(Beginning of Data to examine)

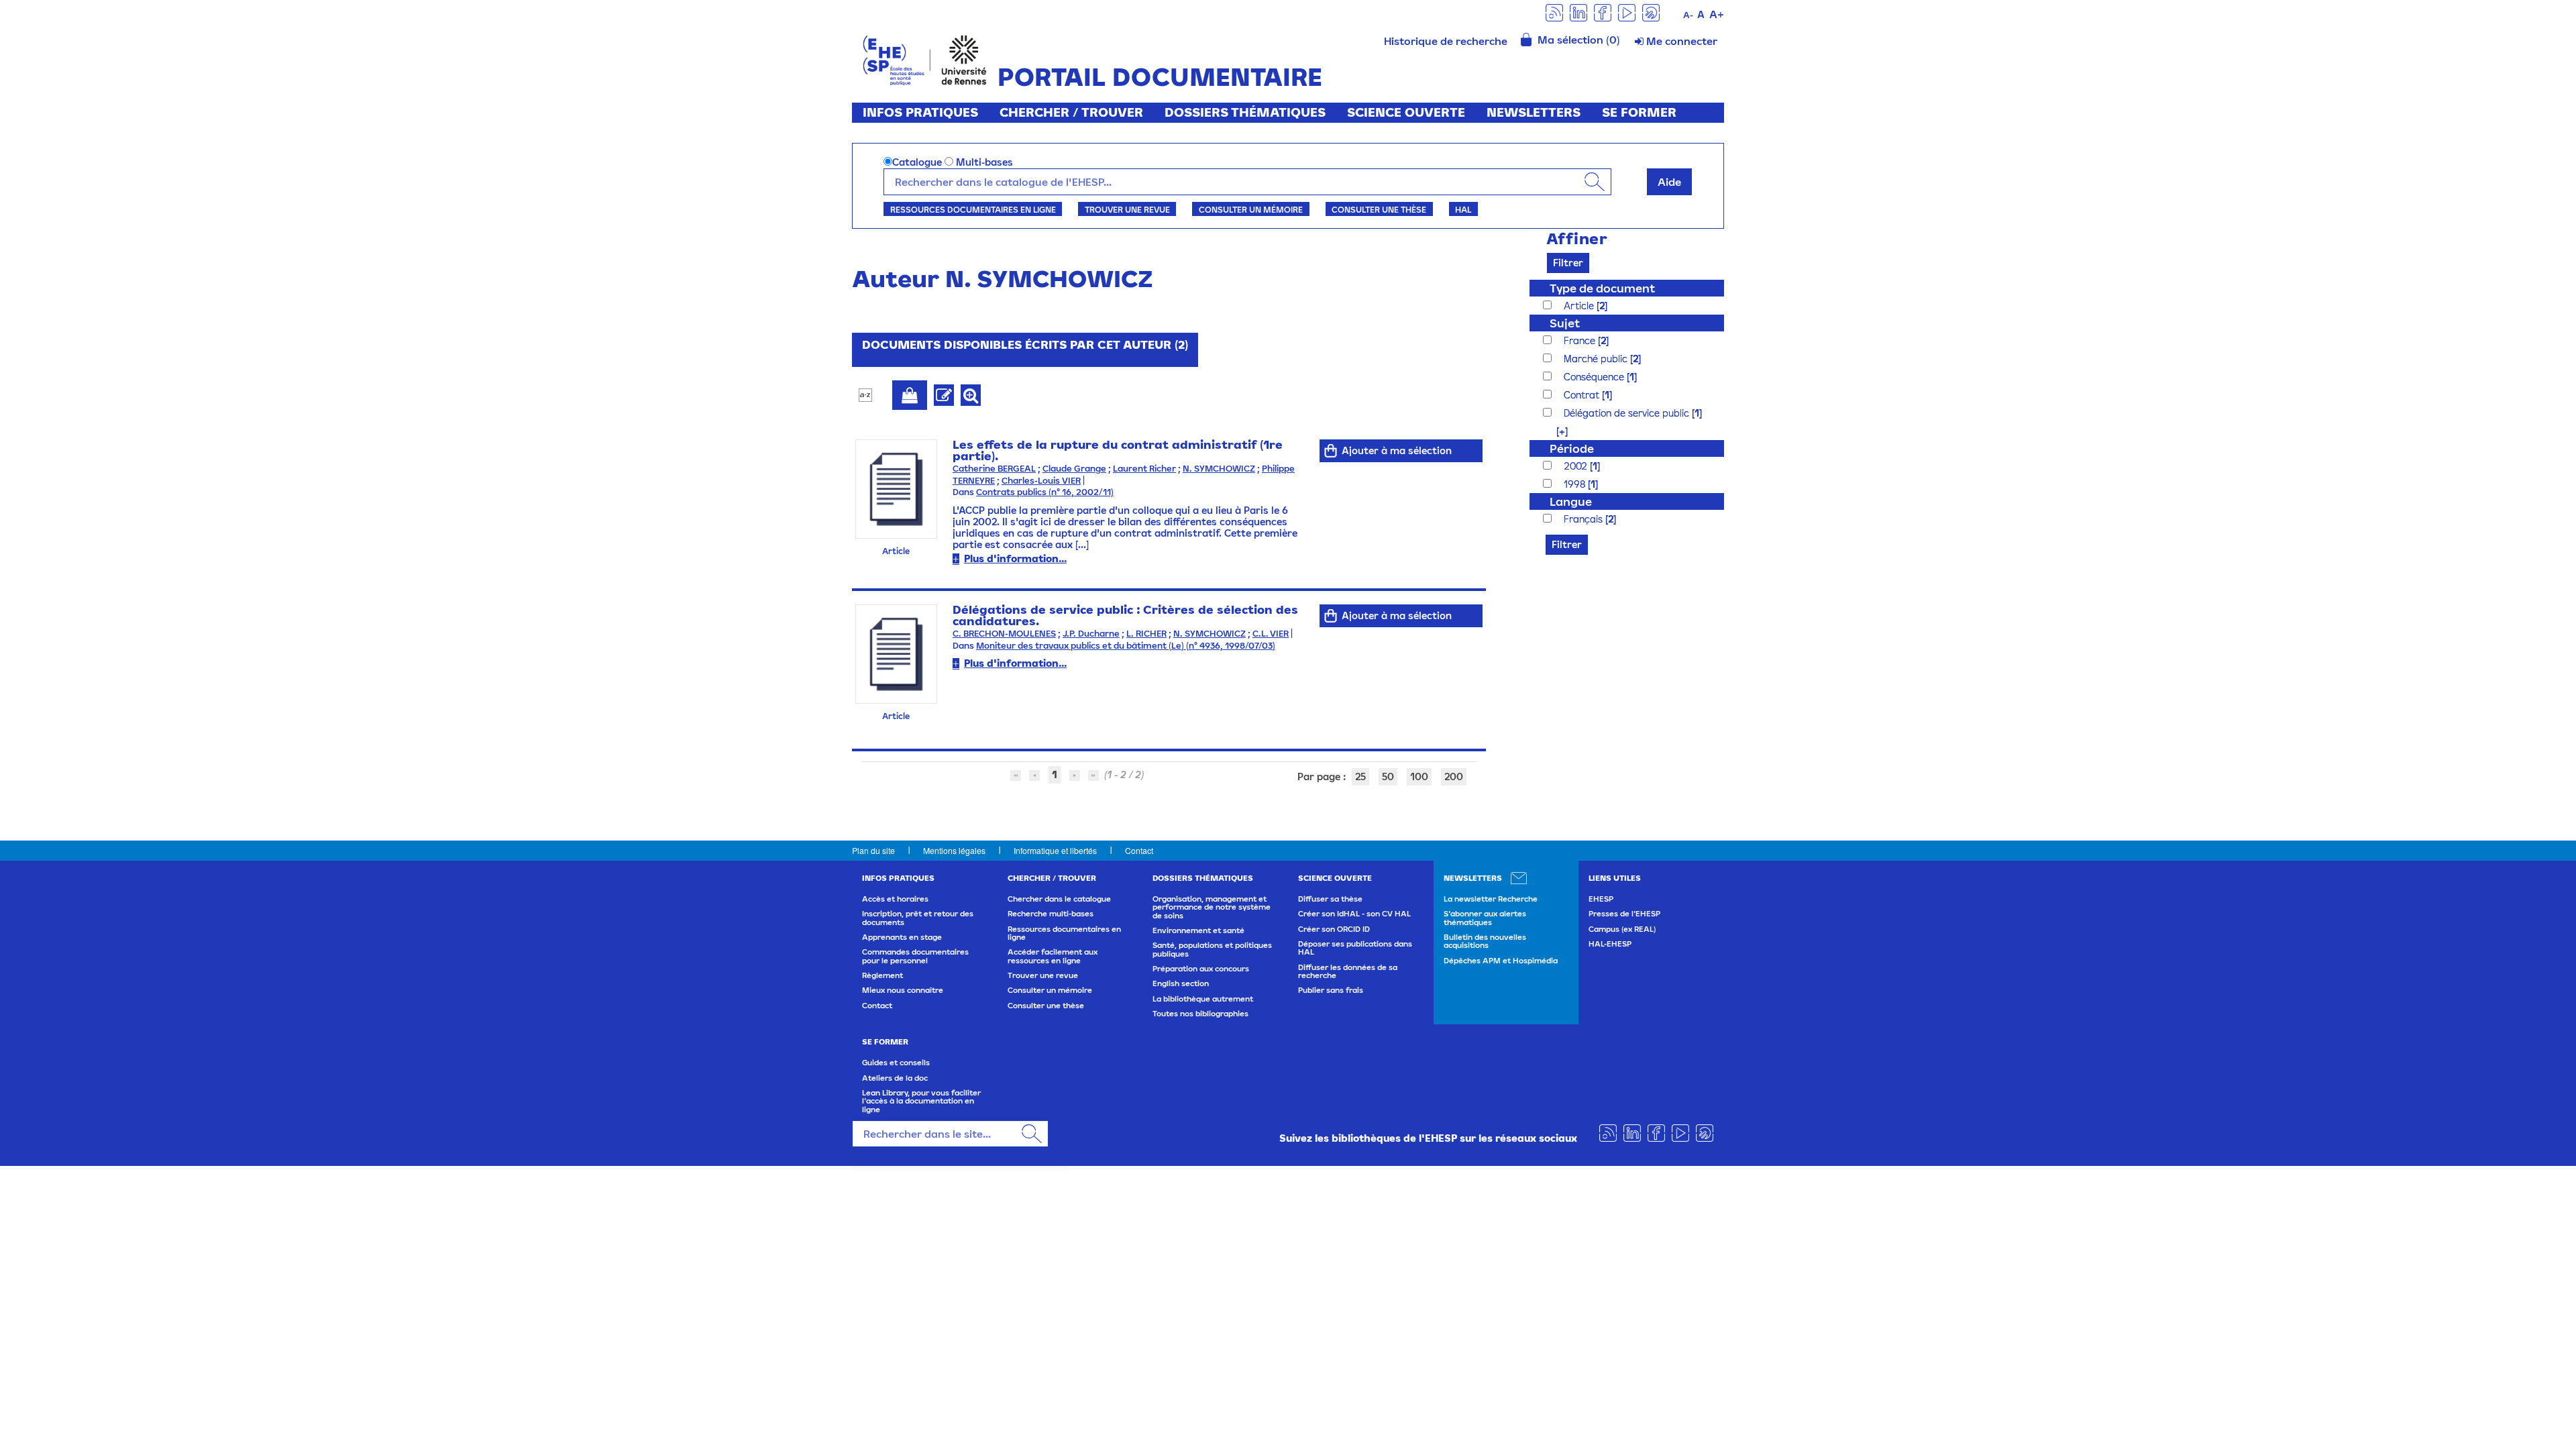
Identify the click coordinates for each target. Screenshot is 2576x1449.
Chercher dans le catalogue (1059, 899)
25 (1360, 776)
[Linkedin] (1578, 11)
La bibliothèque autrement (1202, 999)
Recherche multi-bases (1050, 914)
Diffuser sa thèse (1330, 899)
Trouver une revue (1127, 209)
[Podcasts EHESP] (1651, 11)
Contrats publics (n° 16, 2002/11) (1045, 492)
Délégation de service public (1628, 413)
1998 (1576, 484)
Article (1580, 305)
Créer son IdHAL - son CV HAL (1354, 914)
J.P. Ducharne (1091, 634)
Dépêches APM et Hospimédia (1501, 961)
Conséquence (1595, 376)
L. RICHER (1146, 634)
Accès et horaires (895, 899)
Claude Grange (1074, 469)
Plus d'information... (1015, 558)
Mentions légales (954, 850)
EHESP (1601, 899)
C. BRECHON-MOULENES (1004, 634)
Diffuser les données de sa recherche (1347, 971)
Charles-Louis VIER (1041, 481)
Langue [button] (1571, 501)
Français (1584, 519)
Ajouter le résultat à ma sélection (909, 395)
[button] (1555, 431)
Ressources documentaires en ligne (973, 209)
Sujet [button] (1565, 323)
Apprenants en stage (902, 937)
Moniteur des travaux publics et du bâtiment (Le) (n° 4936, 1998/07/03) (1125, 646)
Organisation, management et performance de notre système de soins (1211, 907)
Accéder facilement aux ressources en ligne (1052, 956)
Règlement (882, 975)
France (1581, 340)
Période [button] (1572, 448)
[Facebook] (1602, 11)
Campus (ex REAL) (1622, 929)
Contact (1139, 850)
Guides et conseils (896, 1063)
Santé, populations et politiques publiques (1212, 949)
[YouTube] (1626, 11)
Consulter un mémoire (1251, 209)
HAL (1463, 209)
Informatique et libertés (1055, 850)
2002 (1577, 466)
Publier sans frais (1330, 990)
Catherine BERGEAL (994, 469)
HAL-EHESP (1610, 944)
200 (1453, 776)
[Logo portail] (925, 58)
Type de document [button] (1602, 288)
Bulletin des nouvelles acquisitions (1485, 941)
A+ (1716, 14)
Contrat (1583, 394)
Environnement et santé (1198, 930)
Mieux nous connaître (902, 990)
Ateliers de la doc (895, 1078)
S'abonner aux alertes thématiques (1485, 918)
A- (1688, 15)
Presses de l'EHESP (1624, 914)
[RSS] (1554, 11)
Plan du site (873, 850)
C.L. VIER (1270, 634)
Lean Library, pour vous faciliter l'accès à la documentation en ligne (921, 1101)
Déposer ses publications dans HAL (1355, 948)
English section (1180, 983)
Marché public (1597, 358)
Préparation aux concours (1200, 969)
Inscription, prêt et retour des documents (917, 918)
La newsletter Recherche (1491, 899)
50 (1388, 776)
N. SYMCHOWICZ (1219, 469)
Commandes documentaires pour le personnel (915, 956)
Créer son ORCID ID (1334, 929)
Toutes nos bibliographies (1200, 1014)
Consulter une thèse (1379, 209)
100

(End of Data to examine)

Can you repeat every record above exactly, apart from the pictures?

◆ **Finished exercise**
Identify the click coordinates for each target. Screenshot is 2576x1449.
Chercher dans le catalogue (1059, 899)
25 (1360, 776)
[Linkedin] (1578, 11)
La bibliothèque autrement (1202, 999)
Recherche multi-bases (1050, 914)
Diffuser sa thèse (1330, 899)
Trouver une revue (1127, 209)
[Podcasts EHESP] (1651, 11)
Contrats publics (n° 16, 2002/11) (1045, 492)
Délégation de service public (1628, 413)
1998 (1576, 484)
Article (1580, 305)
Créer son IdHAL - son CV HAL (1354, 914)
J.P. Ducharne (1091, 634)
Dépêches APM et Hospimédia (1501, 961)
Conséquence (1595, 376)
L. RICHER (1146, 634)
Accès et horaires (895, 899)
Claude Grange (1074, 469)
Plus d'information... (1015, 558)
Mentions légales (954, 850)
EHESP (1601, 899)
C. BRECHON-MOULENES (1004, 634)
Diffuser les données de sa recherche (1347, 971)
Charles-Louis VIER (1041, 481)
Langue [button] (1571, 501)
Français (1584, 519)
Ajouter le résultat à ma sélection (909, 395)
[button] (1555, 431)
Ressources documentaires en ligne (973, 209)
Sujet [button] (1565, 323)
Apprenants en stage (902, 937)
Moniteur des travaux publics et du bâtiment (Le) (n° 4936, 1998/07/03) (1125, 646)
Organisation, management et performance de notre système de soins (1211, 907)
Accéder facilement aux ressources en ligne (1052, 956)
Règlement (882, 975)
France (1581, 340)
Période [button] (1572, 448)
[Facebook] (1602, 11)
Campus (ex REAL) (1622, 929)
Contact (1139, 850)
Guides et conseils (896, 1063)
Santé, populations et politiques publiques (1212, 949)
[YouTube] (1626, 11)
Consulter un mémoire (1251, 209)
HAL (1463, 209)
Informatique et libertés (1055, 850)
2002 (1577, 466)
Publier sans frais (1330, 990)
Catherine BERGEAL (994, 469)
HAL-EHESP (1610, 944)
200 (1453, 776)
[Logo portail] (925, 58)
Type de document [button] (1602, 288)
Bulletin des nouvelles acquisitions (1485, 941)
A+ (1716, 14)
Contrat (1583, 394)
Environnement et santé (1198, 930)
Mieux nous connaître (902, 990)
Ateliers de la doc (895, 1078)
S'abonner aux alertes thématiques (1485, 918)
A- (1688, 15)
Presses de l'EHESP (1624, 914)
[RSS] (1554, 11)
Plan du site (873, 850)
C.L. VIER (1270, 634)
Lean Library, pour vous faciliter l'accès à la documentation en ligne (921, 1101)
Déposer ses publications dans HAL (1355, 948)
English section (1180, 983)
Marché public (1597, 358)
Préparation aux concours (1200, 969)
Inscription, prêt et retour des documents (917, 918)
La newsletter Recherche (1491, 899)
50 (1388, 776)
N. SYMCHOWICZ (1219, 469)
Commandes documentaires pour le personnel (915, 956)
Créer son ORCID ID (1334, 929)
Toutes nos bibliographies (1200, 1014)
Consulter une thèse (1379, 209)
100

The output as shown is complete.